A rectory was also built in 1874 - a modest 2-story brick Italianate-styled building with brick hood moulds above the square windows and two oculus windows facing the street.

Salem worshiped in this church for 50 years, then moved to South Thirtieth and West Mitchell. At that point (1924) the 1874 building was bought by Augustana Evangelical Lutheran Church, a congregation of Swedish immigrants who were just introducing some services in English. They stayed in the building until 1933.

In 1934 the building was occupied by the Sacred Heart of Jesus Polish National Catholic Church. These were dissidents from Roman Catholicism who did not acknowledge the Pope. They dissolved in 1953 when their priest retired.

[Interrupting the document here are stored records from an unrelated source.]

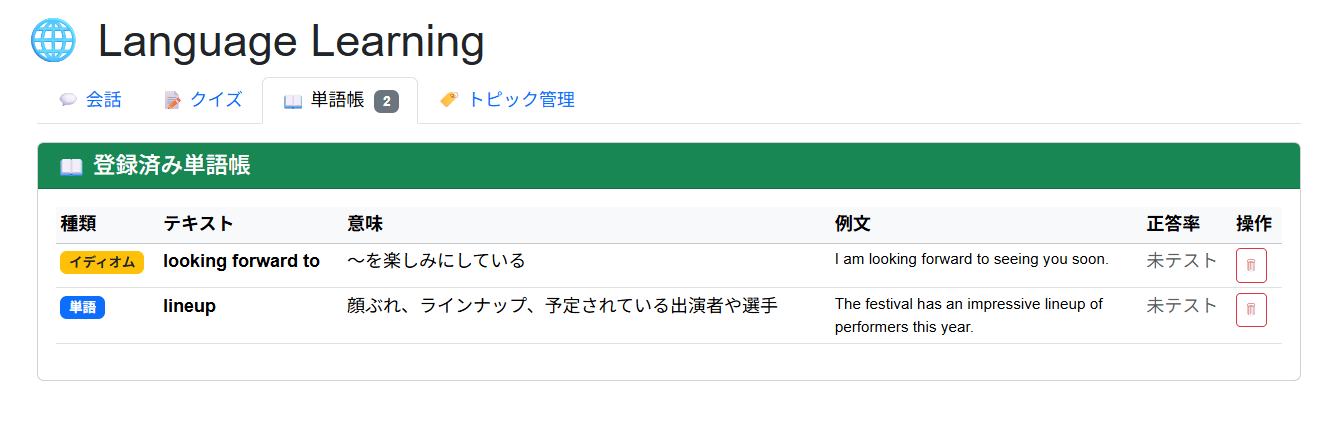Click the 'looking forward to' text
The image size is (1318, 426).
[241, 261]
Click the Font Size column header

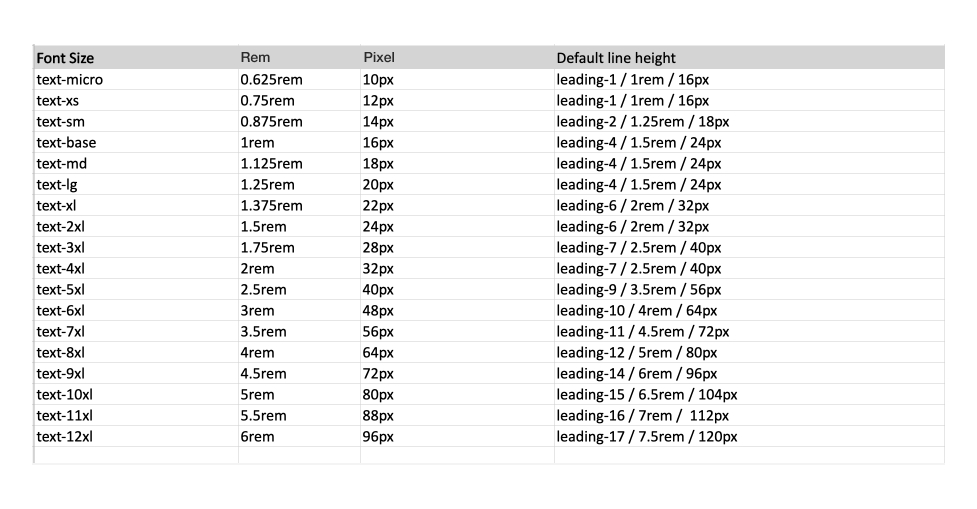(x=66, y=58)
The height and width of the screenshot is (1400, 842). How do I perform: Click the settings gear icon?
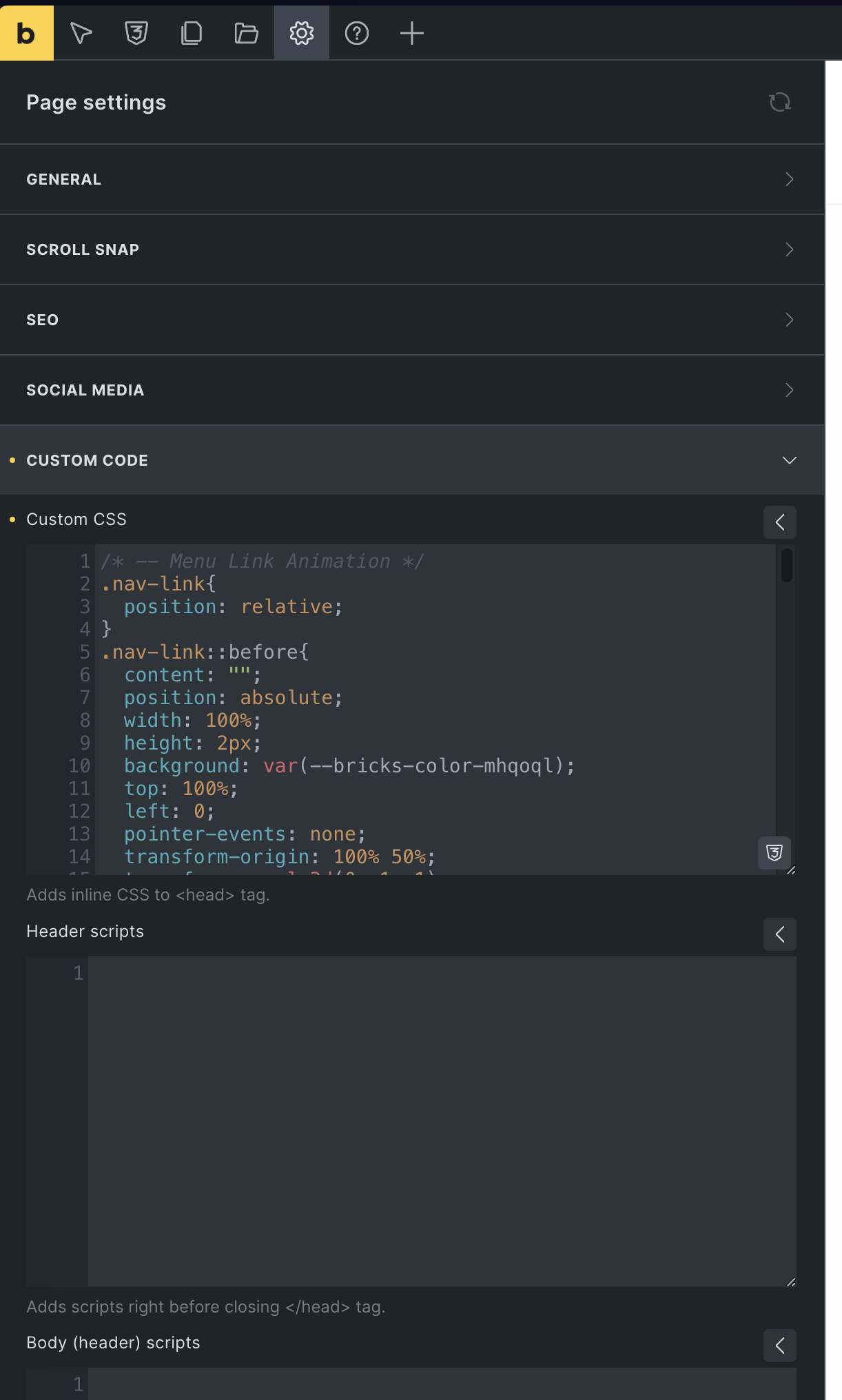pos(302,33)
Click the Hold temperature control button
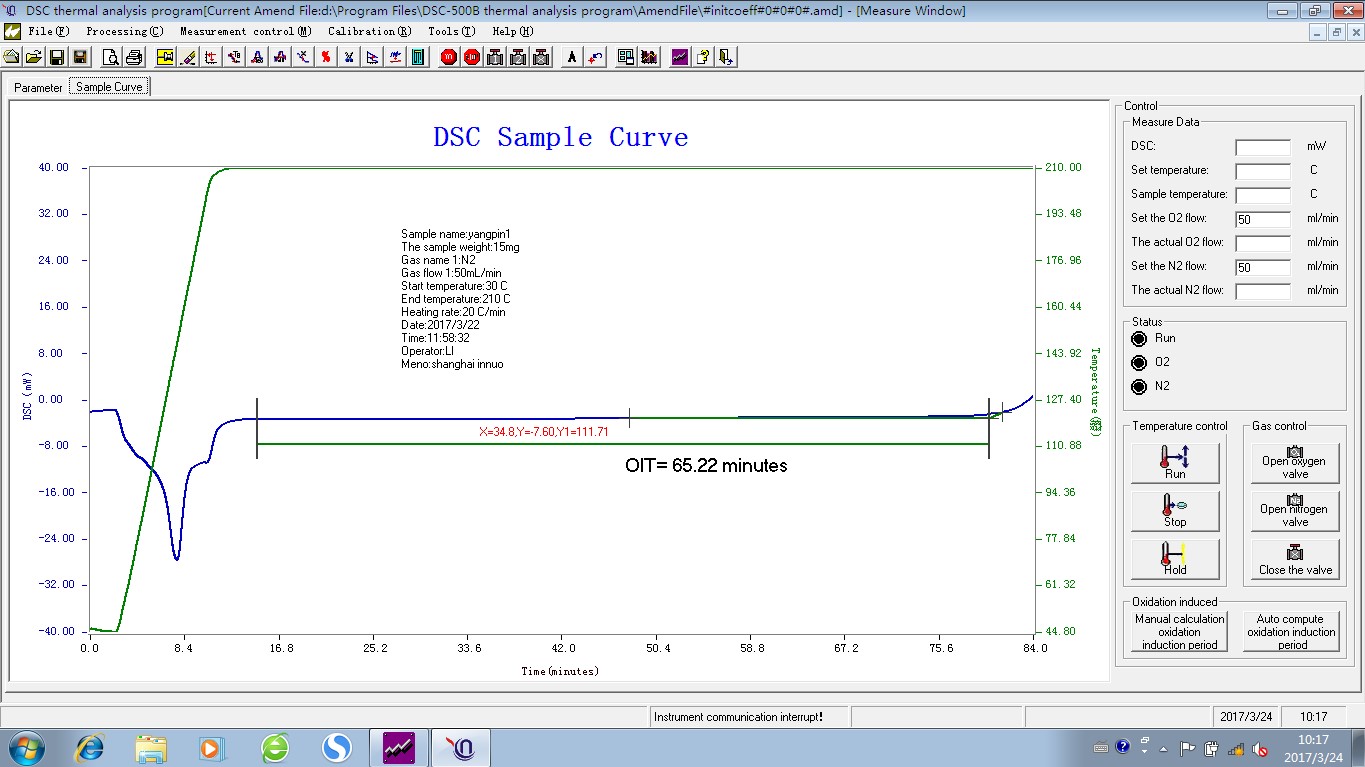The width and height of the screenshot is (1365, 767). (x=1175, y=559)
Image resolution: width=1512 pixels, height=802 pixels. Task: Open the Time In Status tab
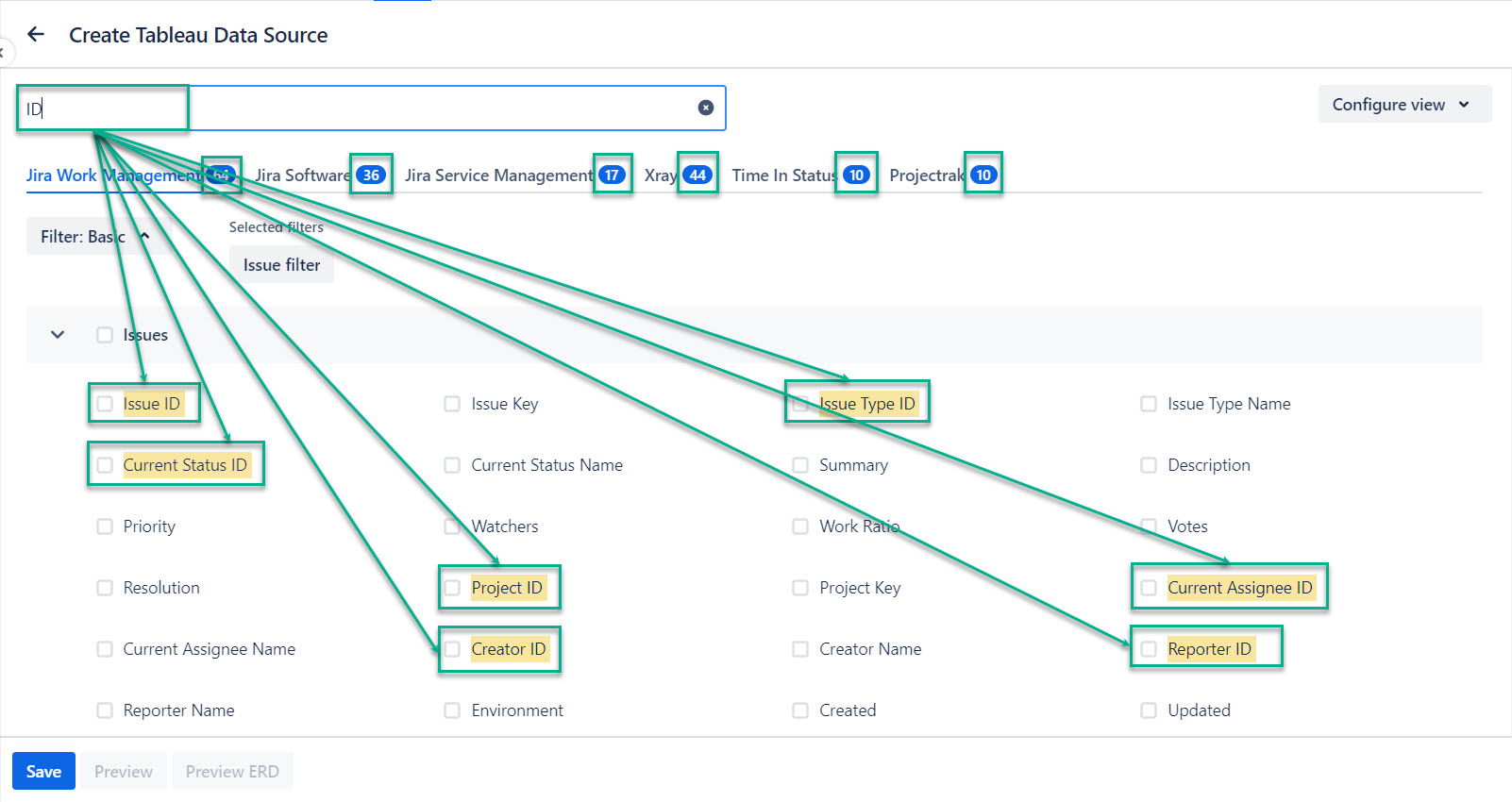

In 1953, St. Michael's Ukrainian Catholic Church moved in, and is still there, the only Ukrainian Catholic Church in Wisconsin. The icons and iconostatis inside are particular to this last denomination, and not original.

The NRHP nomination recognizes the Salem Church building as the south side's oldest brick Gothic Revival church, the oldest surviving church building associated with a German congregation, and the best surviving example of modest churches built by pioneer congregations in new neighborhoods in the years after the Civil War.